The AiTLAS (Artificial Intelligence Toolbox for Earth Observation)t oolbox potential and usefulness is showcased by the execution of three pilots: a development of an EO Data benchmarking repository; a Maya archeological sites challenge; and crop type prediction for Slovenia, the Netherlands and Denmark.
AiTLAS targets two user groups: EO practitioners and AI practitioners. Considering the existing gap between the available EO imagery data and the developments in AI, AiTLAS is tailored for easy use by both user groups as follows. For EO practitioners, it provides easy-to-use interfaces to a variety of deep learning methods (through JSON file configurations and/or Jupyter notebooks). For AI practitioners, it provides easy-to-exploit EO data already implemented in AI-ready format.
The AiTLAS toolbox includes state-of-the-art machine learning methods for exploratory and predictive analysis of satellite imagery as well as a repository of AI-ready Earth Observation (EO) datasets. It can be easily applied for a variety of Earth Observation tasks, such as land use and land cover classification, crop type prediction, localization of specific objects (semantic segmentation), etc.
AiTLAS has several distinguishing properties: Maya archeological sites location;and crop type prediction for Slovenia, the Netherlands and Denmark.

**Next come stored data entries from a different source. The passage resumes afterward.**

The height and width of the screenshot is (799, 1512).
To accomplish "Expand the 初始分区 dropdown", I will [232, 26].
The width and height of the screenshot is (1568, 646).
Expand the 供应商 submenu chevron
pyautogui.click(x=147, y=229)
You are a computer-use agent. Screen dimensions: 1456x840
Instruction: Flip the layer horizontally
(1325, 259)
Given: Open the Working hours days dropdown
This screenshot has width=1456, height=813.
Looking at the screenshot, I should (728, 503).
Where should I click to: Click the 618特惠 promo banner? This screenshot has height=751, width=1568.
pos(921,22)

- It is modular and flexible – allowing for easy configuration, implementation and extension of new data and models,
- It is general and applicable to a variety of tasks and workflows,
- It allows for fast and easy implementation of prototype solutions as well as implementation of complex analysis workflows.
- It is user-friendly.
In sum, AiTLAS, aides the AI community to engage in EO related tasks, by providing access to structured EO data, but more importantly, it facilitates and accelerates the uptake of (advanced) machine learning (AI) methods by the EO experts, thus bringing these two communities closer together.